Watching Chen Tiantian enter the kindergarten, the shooting task here has come to an end.

At the same time, the live broadcast room became lively again.

Over in the studio hall,

Teacher He glanced at Su Xue with a smile, only to find that Su Xue didn't seem very happy. She was staring at Chen Tiantian's lonely back on the screen with her eyebrows slightly furrowed.

Upon seeing this, Teacher He realized that Su Xue had another opinion on the way fathers born in the 1980s raised their children, so he had no choice but to turn his attention to the three experts.

The attitudes of the three experts were exactly the opposite of Su Xue.

At this time, their faces were filled with smiles

"Dads born in the 1980s are really good at educating their children!"

Expert Wan Ping took the lead and said with a smile,

"Just now, he did a very good job in handling conflicts between children!"

"It is normal for children to have conflicts among themselves"

"If you let it go, it'll be fine"

"As parents, you must not add fuel to the fire and make things worse!"

"That's right! Expert Hu

Zhen on the side took the opportunity to say,

"Nowadays, some parents are very angry at all times. When their children feel a little wronged or bullied by their classmates in school, the parents want to turn the school over!"
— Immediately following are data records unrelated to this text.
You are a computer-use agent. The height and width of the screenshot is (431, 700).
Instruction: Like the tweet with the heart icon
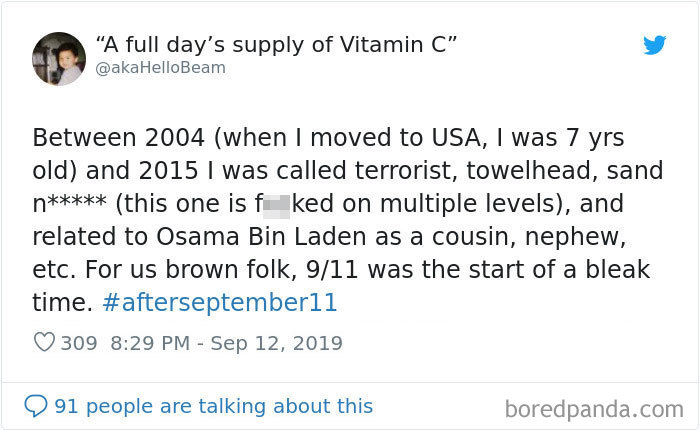tap(44, 343)
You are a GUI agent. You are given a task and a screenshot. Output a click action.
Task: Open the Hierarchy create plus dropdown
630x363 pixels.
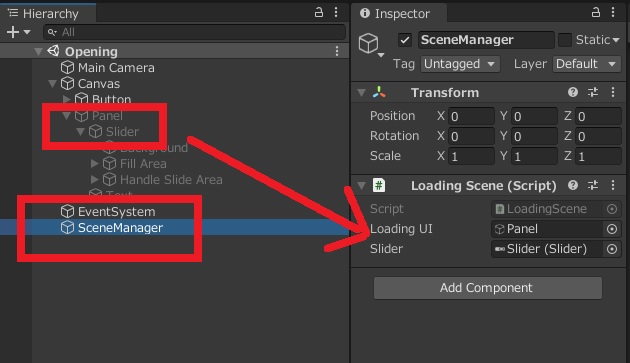pos(18,32)
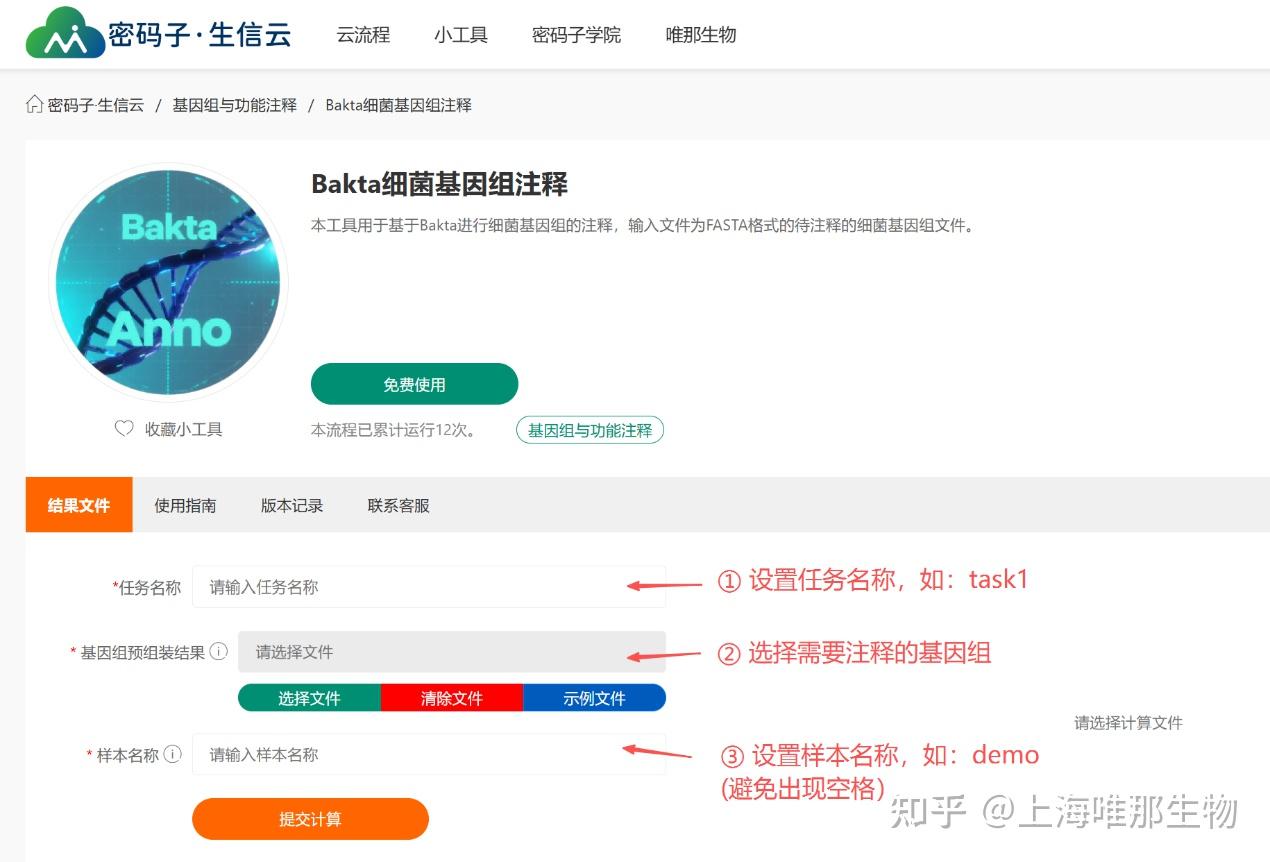
Task: Open the 联系客服 tab
Action: (396, 505)
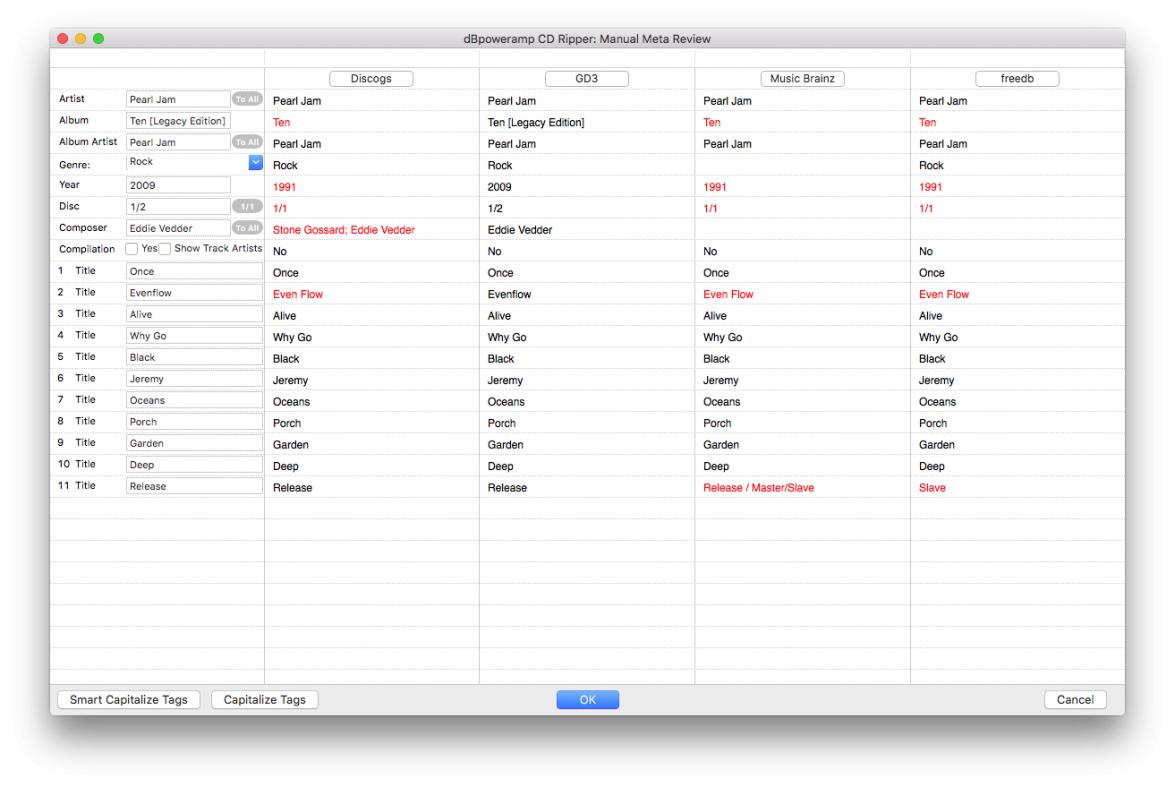Click the '1/1' pill beside Disc

(x=245, y=206)
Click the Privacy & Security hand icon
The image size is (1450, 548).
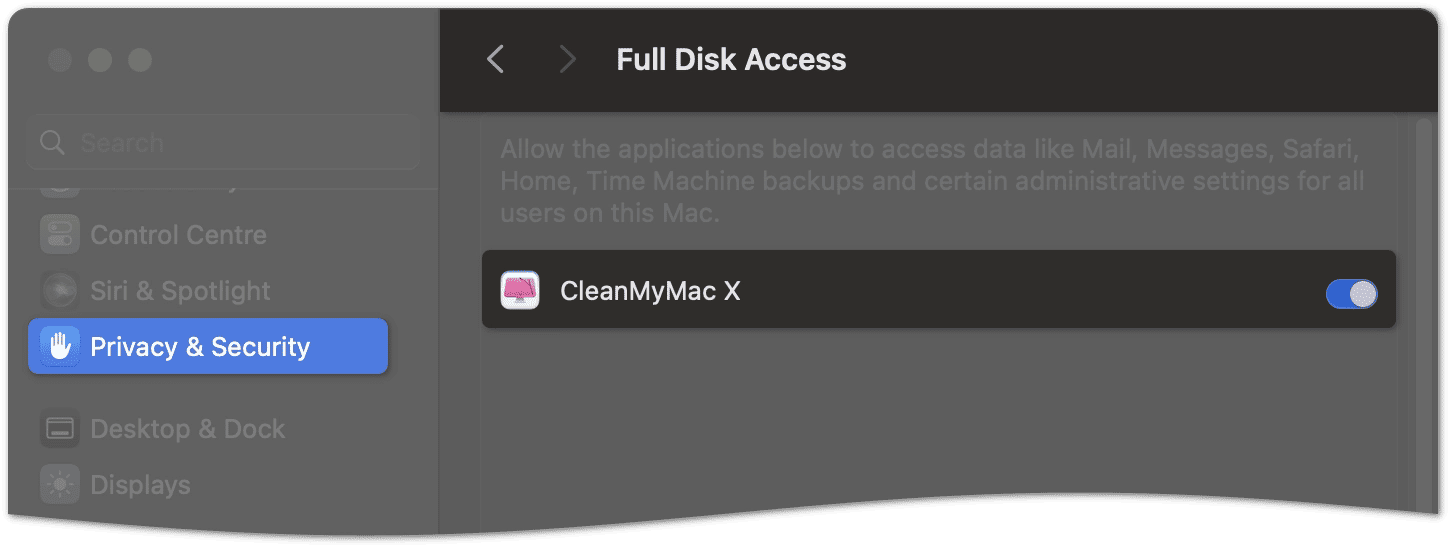tap(59, 347)
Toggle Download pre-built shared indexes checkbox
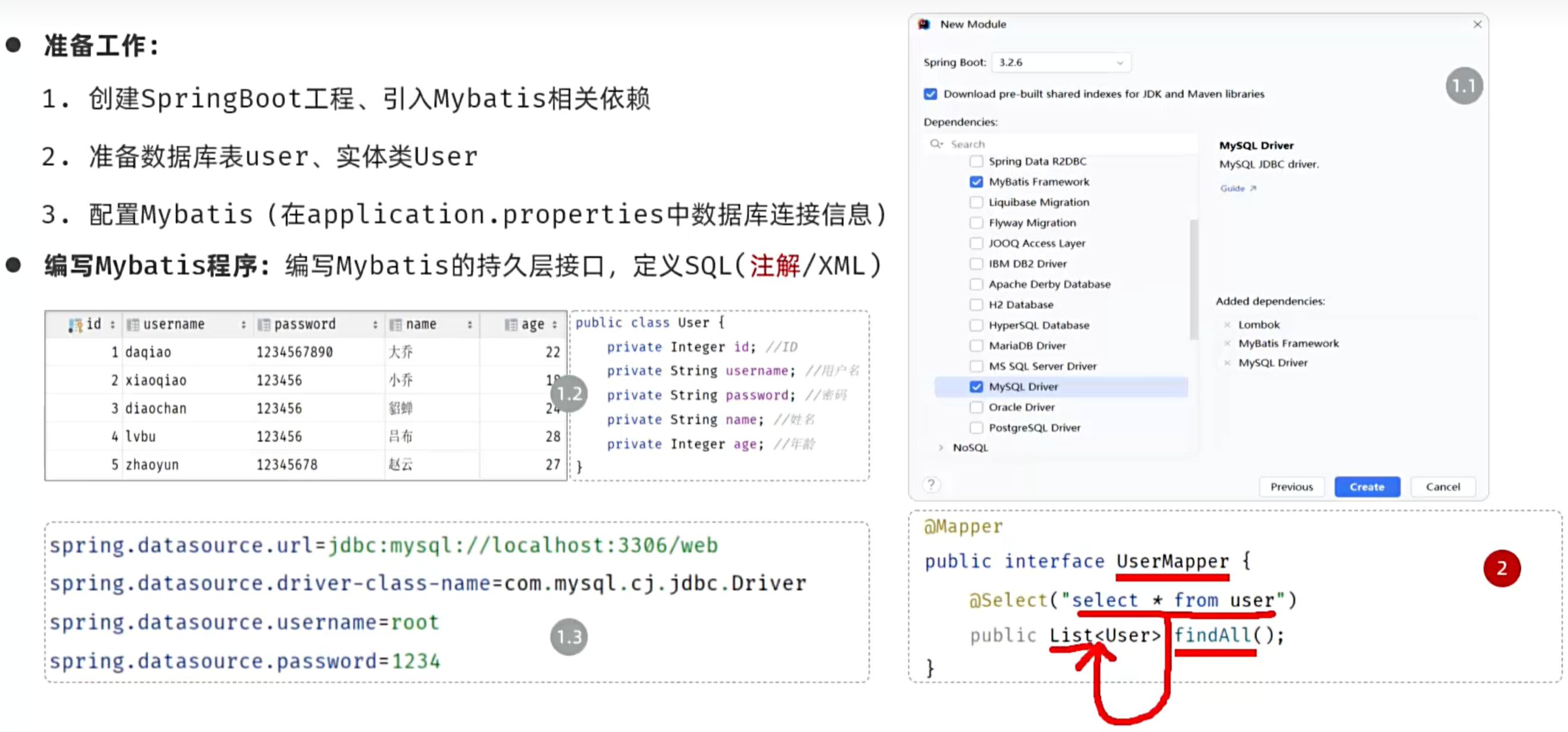Viewport: 1568px width, 732px height. click(x=930, y=94)
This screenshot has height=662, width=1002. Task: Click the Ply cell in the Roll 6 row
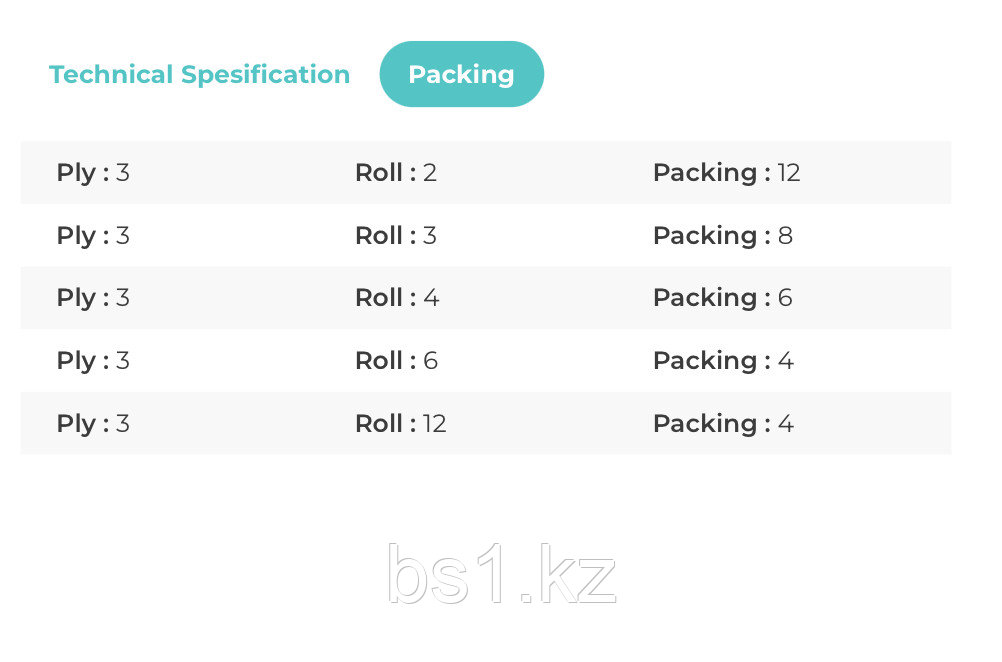click(x=93, y=360)
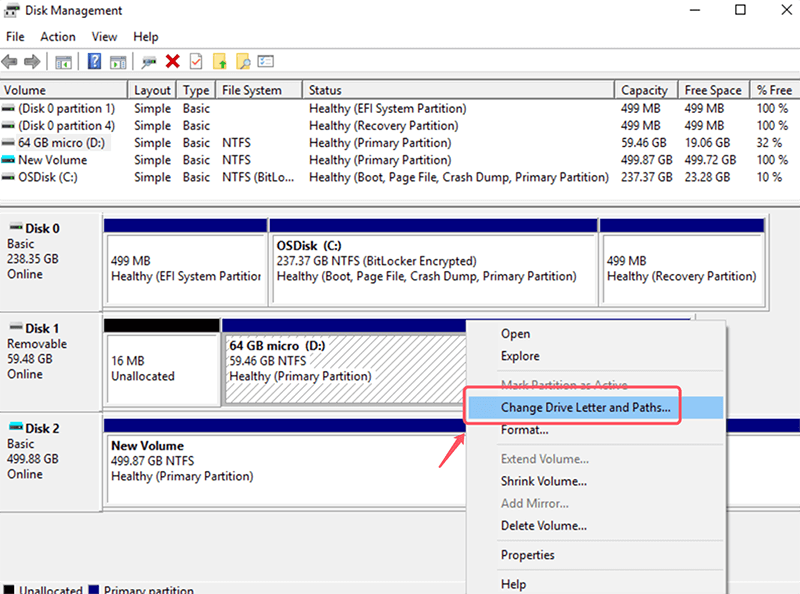Click the Back arrow in toolbar
The image size is (800, 594).
click(x=11, y=62)
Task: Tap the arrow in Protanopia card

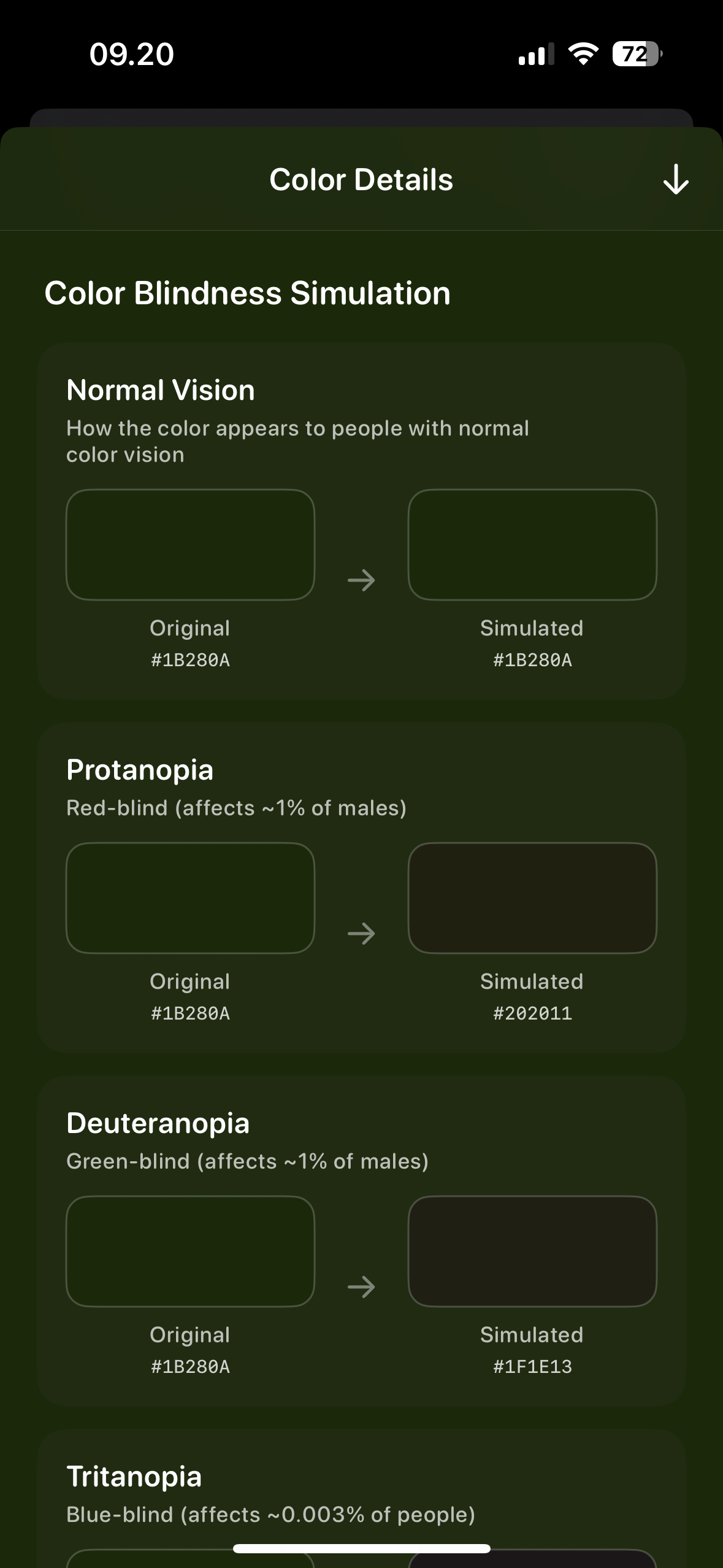Action: coord(361,934)
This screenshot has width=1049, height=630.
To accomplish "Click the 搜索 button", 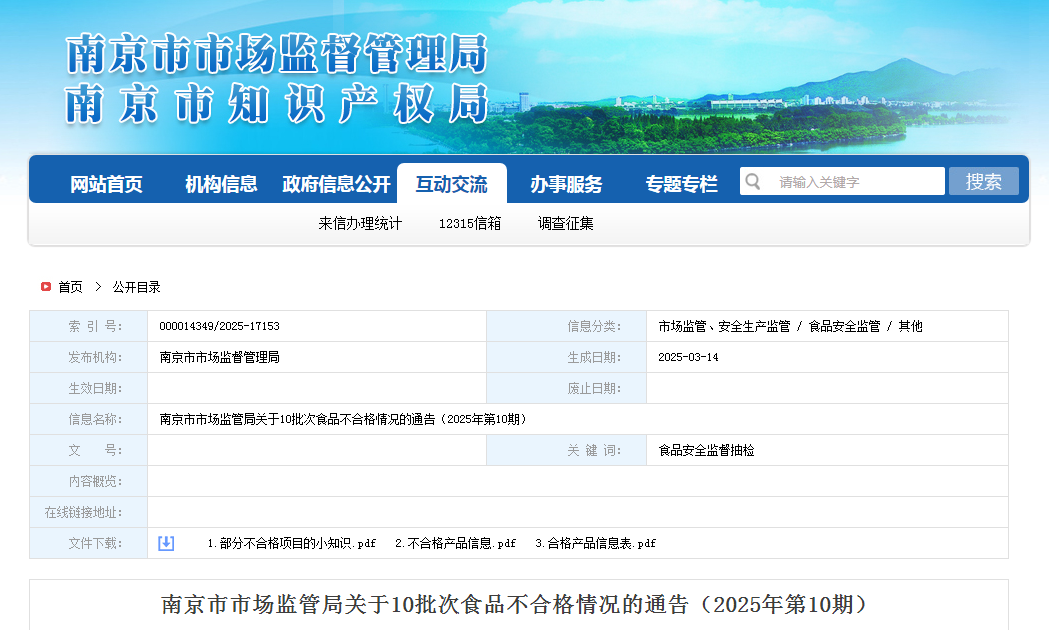I will click(x=983, y=181).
"They were looking for teachers, calling for surveillance, and even more outrageous, even taking short videos and uploading them online!"

"In fact, it doesn’t have to be like this!"

"How can parents educate their children in this way? Children raised in this way will become lawless when they grow up!"

"Moreover, such an approach will also make the children who bully your children feel embarrassed, and may even suffer from online violence, and they will also be seriously harmed mentally!"

"Our Daxia has been a land of etiquette since ancient times, and we must treat others with courtesy!"

"Confucius said it very well, we must repay evil with kindness and convince others with reason!"

"We must also do it: I will examine myself three times a day!"

"When someone hits you, the first thing you think about is not to be angry, but to reflect on whether you did something bad."

"Only in this way can you become an open-minded and considerate person!"

"Someone beats you once and you forgive him"

"Hit you twice and you forgive him again!"

"The third time, he will definitely be embarrassed to hit you again. This is called convincing others with virtue!"

"……"

Speaking of the conflicts between some students on campus, the three experts also took the opportunity to say a lot.

After all, there are too many such things now.

They believe that these things are actually just small fights between students. How much pain can a child get if he is hit a few times

?

There is no need to go up and down the line, and there is no need for parents to add fuel to the fire behind their backs.

The children will be able to solve the problem well.

Even if you can't solve it, you can still report it to the teacher.

The teacher will definitely make the decision for you.

Why do you need to ask your parents to go to school to do whatever they want?

What's more, as the old saying goes, a slap can't make a sound, and a fly can't bite a seamless egg.

After a conflict occurs, you should reflect more.

Why do others bully your children instead of bullying others? Don’t always look for problems in others, learn to reflect on whether your own children are doing something wrong!

Daxia is a country of etiquette, gentleness, courtesy, frugality and humility, which are traditional virtues.

It is very important to teach children to be humble, considerate and tolerant of others from an early age!

Because of this, these three experts all believe that what Chen Aijun, a father born in the 1980s, did just now is particularly correct.

After learning that his daughter was pushed down at school, his mood was very stable and he did not blindly seek revenge. If you want to speak out, you should be very rational and objective. First, criticize your child, so that the child can reflect on it from an early age and develop good habits of humility and tolerance.

When such children grow up, they will be particularly considerate of others.